Miro n’aimait pas entendre cette femme tirer des conclusions hâtives sur le compte de sa mère.

— Elle n’est pas du tout comme vous.

— Bien sûr que non, dit-elle en se penchant. Alors, vous avez décidé ?

— Décidé quoi ?

— On travaille ensemble, ou bien est-ce que par hasard vous vous seriez déconnecté de trente ans d’histoire humaine pour rien ?

— Qu’est-ce que vous voulez de moi ?

— Du vécu, évidemment. Les faits, je peux les avoir par l’ordinateur.

— Du vécu ? De quoi voulez-vous que je vous parle ?

— De vous. Des piggies. De vos relations avec les piggies. Toute cette histoire d’expédition lusitanienne a commencé avec vous et les piggies, après tout. C’est parce que vous êtes intervenu dans leur existence que…

— Mais nous les avons aidés !

— Oh ! Ai-je encore dit quelque chose d’inconvenant ?

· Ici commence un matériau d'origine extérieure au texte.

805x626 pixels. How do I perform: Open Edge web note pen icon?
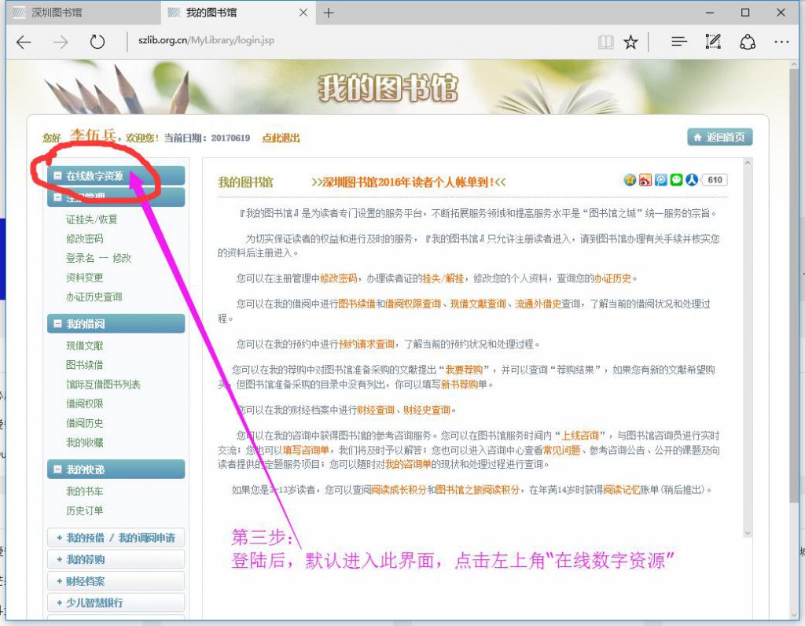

Miro la fusilla du regard. En pure perte, car il savait qu’elle avait raison : il était hypersensible. Le mot « intervention », employé dans un contexte scientifique, était presque neutre. Il signifiait simplement qu’il avait introduit des modifications dans la culture qu’il étudiait. Et s’il avait acquis des connotations négatives, c’est parce que Miro avait perdu sa perspective scientifique – il avait cessé d’étudier les pequeninos et s’était mis à les traiter en amis. De cela il était assurément coupable. Non, pas coupable – il était fier d’avoir réussi cette transition.

— Continuez, dit-il.

— Tout ceci a commencé parce que vous avez enfreint la loi et que les piggies se sont mis à cultiver l’amarante.

— Ils ont arrêté.

— Eh oui, comme c’est drôle, n’est-ce pas ? Le virus de la descolada s’est mis de la partie et a tué toutes les souches d’amarante que votre sœur avait développées pour eux. Votre intervention n’aura donc servi à rien.